Dia adalah saudari Ummul-Fadhl Lubabah binti Al-Harits. Rasulullah Shallahu Alaihi wa Sallam menikahinya pada bulan Dzul-Qa’idah 7 H. saat umrah qadha’ setelah habis masa iddahnya.

Mereka inilah para wanita yang dinikahi Rasulullah Shallahu Alaihi wa Sallam dan beliau hidup bersama mereka. Ada dua orang yang meninggal ketika beliau masih hidup, Khadijah dan Zainab binti Khuzaimah, yang berarti beliau meninggal dengan meninggalkan sembilan lainnya menjadi janda.

Adapun wanita yang beliau nikahi bukan sebagai wanita merdeka adalah Mariyah Al-Qibthiyah, yang dihadiahkan Al-Maquqis dan melahirkan putra beliau, Ibrahim, namun meninggal dunia selagi masih kecil di Madinah semasa hidup beliau, pada tanggal 28 atau 29 Syawwal 10 H, bertepatan dengan tanggal 27 Januari 632 M. Selain Mariyah adalah Raihanah binti Zaid An-Nadhiriyah atau Al-Qurzhiyah, yang sebelumnya termasuk tawanan Quraizhah. Beliau memilihnya untuk diri beliau sendiri. Ada yang berpendapat dia juga termasuk istri beliau, yang dimerdekakan lalu dinikahi. Pendapat pertama ditegaskan Ibnul-Qayyim. Sedangkan Abu Ubaidah menambahi dua wanita lainnya, yaitu Jamilah yang termasuk tawanan dan Jariyah yang dihadiahkan Zainab binti Jahsy kepada beliau.

IBRAH

Siapa yang mengamati kehidupan Rasulullah Shallahu Alaihi wa Sallam ini tentu bisa mengtahui secara pasti, bahwa perkawinan beliau dengan sekian banyak wanita ini, justru pada masa-masa akhir hidup beliau, setelah mlewati tiga puluh tahun dari masa muda beliau, yang pada masa itu hanya bertahan bersama wanita yang lebih tua, Khadijah, lalu disusul Saudah, tentu dia mengetahui bahwa perkawinan ini tidak sekedar dorongan gejolak dalam diri dan mencari kepuasan dari sekian banyak wanita, tetapi di sana ada berbagai tujuan yang hendak diraih dengan perkawinan tersebut.

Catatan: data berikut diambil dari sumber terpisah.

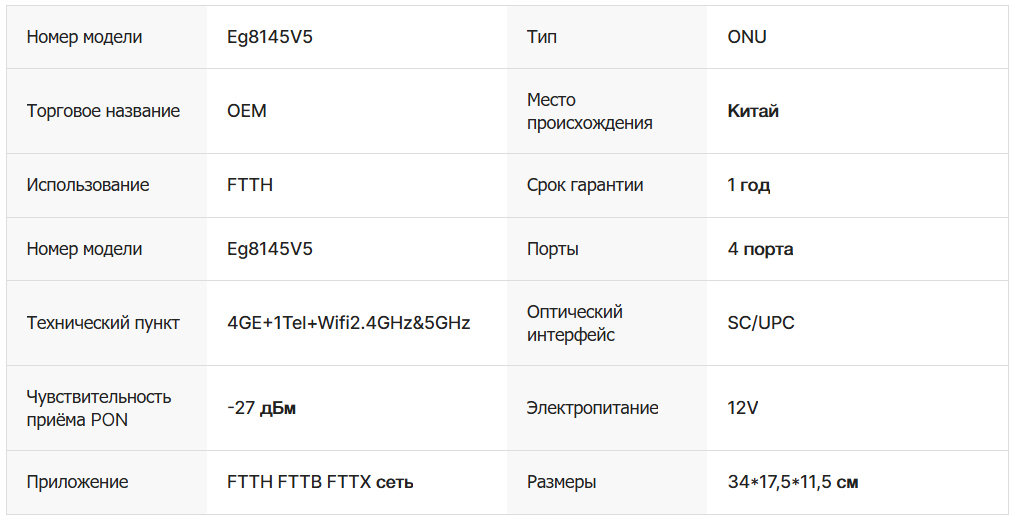Click the Оптический интерфейс label
The image size is (1015, 521).
click(x=574, y=323)
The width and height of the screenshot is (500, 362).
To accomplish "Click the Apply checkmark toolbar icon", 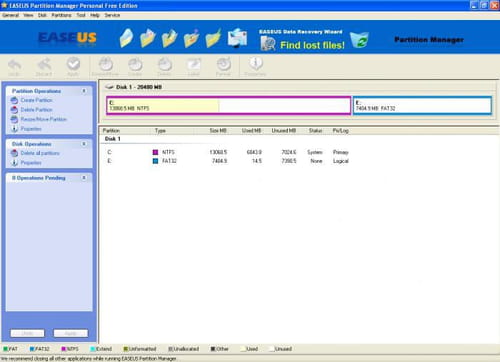I will tap(73, 64).
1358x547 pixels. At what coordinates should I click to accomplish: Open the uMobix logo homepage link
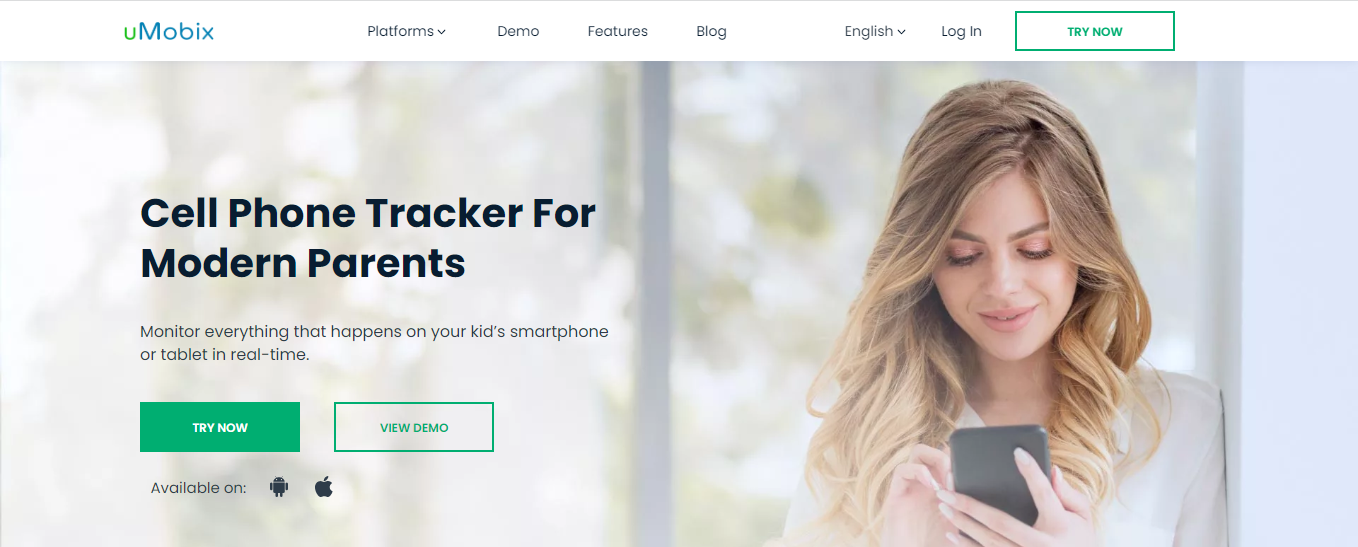point(169,31)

Tujuan yang bisa dibaca, mengapa beliau berbesanan dengan Abu Bakar dan Umar, dengan menikahi Aisyah dan Hafshah, mengapa beliau menikahkan putri beliau, Fathimah dengan Ali bin Abu Thalib, Ruqayyah dan disusul Ummu Kultsum dengan Utsman bin Affan, mengisyaratkan bahwa beliau ingin menjalin hubungan yang benar-benar erat dengan empat orang tersebut, yang dikenal paling banyak berkorban untuk kepentingan Islam pada masa-masa krisis, yang berkat kehendak Allah akhirnya masa-masa krisis ini dapat dilewati dengan selamat.

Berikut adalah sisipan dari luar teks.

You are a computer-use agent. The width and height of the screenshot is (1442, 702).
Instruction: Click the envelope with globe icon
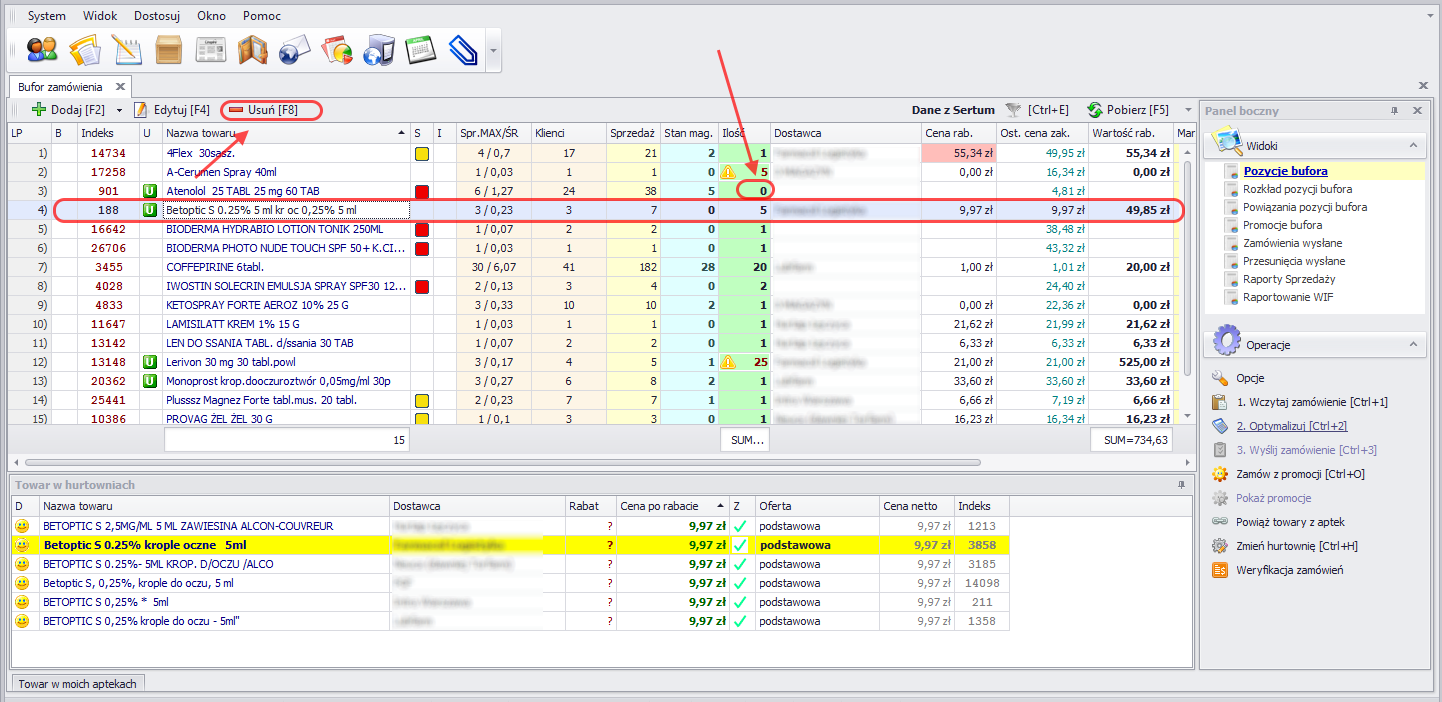tap(295, 49)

Di antara tradisi bangsa Arab adalah menghormati hubungan perbesanan. Keluarga besan menurut mereka merupakan salah satu pintu untuk menjalin kedekatan antara beberapa suku yang berbeda. Menurut anggapan mereka, mencela dan memusushi besan merupakan aib yang dapat mencoreng muka. Maka dengan menikahi beberapa wanita yang menjadi Ummahatul-Mukminin, Rasulullah Shallahu Alaihi wa Sallam hendak mengenyahkan gambaran permusuhan beberapa kabilah terhadap Islam dan memadamkan kemarahan mereka terhadap Islam. Setelah Ummu Salamah dari Bani Makhzum, yang satu perkampungan dengan Abu Jahal dan Khalib bin Walid, dinikahi Rasulullah Shallahu Alaihi wa Sallam, membuat sikap Khalid bin Al-Walid tidak segarang sekapnya sewaktu perang Uhud. Bahkan akhirnya dia masuk Islam tak lama setelah dengan penuh kesadaraan dan ketaatan. Begitu pula Abu Sufyan yang tidak berani menghadapi beliau dengan permusuhan setelah beliau menikahi putrinya, Ummu Habibah. Begitu pula yang terjadi di Bani Al-Musthaliq dan Bani An-Nadzir, yang tidak lagi melancarkan permusuhan setelah beliau menikahi Juwairiyah dan Shafiyah. Bahkan Juwairiyah merupakan wanita yang paling banyak mendatangkan barakah pada kaumnya. Setelah menikah dengan Rasulullah Shallahu Alaihi wa Sallam, para sahabat membebaskan seratus keluarga dari kaumnya. Karena itu para sahabat ketika itu berkata, ”Mereka adalah para besan Rasulullah Shallahu Alaihi wa Sallam.” Tentu saja hal ini sangat mengundang simpati manusia dan berkesan di dalam jiwa.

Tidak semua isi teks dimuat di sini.